Data records –
------------------------------
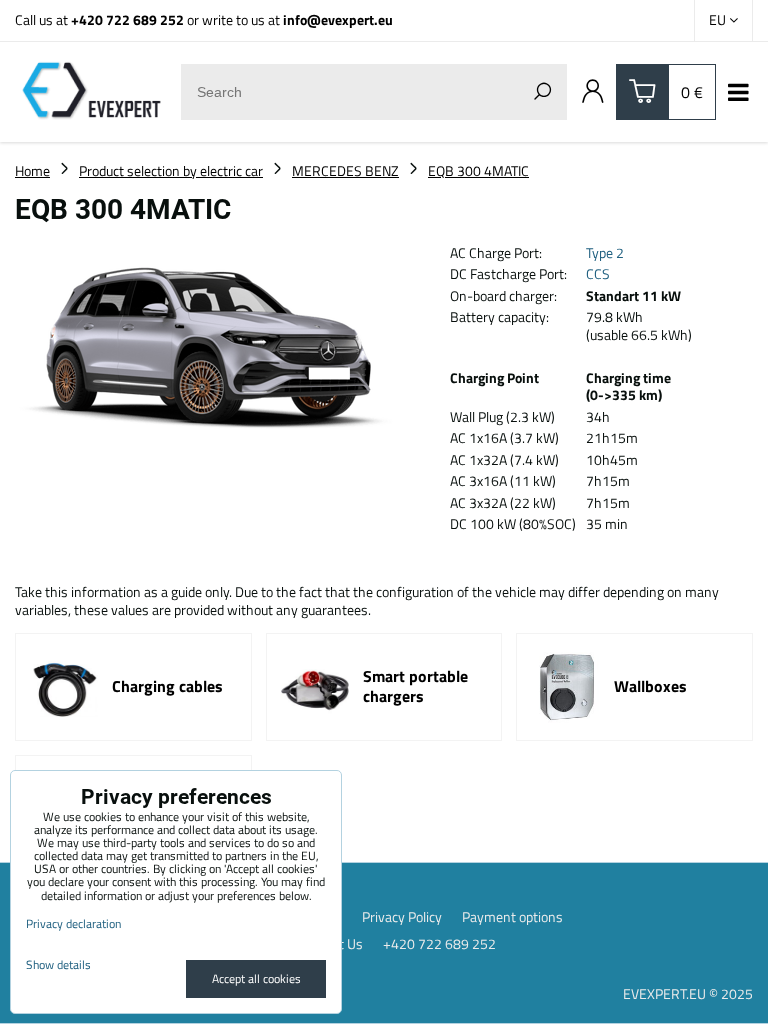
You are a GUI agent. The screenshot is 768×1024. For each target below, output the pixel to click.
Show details (58, 964)
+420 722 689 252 (127, 19)
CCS (598, 273)
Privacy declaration (73, 923)
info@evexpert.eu (338, 19)
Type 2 (605, 252)
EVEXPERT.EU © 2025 (688, 993)
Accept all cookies (256, 978)
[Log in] (593, 92)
------------------------------
The task –
Leave the pictures out and return each entry exactly.

Answer space –
You are a GUI agent. The screenshot is 768×1024. For each target below, output the pixel to click.
Show details (58, 964)
+420 722 689 252 (127, 19)
CCS (598, 273)
Privacy declaration (73, 923)
info@evexpert.eu (338, 19)
Type 2 (605, 252)
EVEXPERT.EU © 2025 (688, 993)
Accept all cookies (256, 978)
[Log in] (593, 92)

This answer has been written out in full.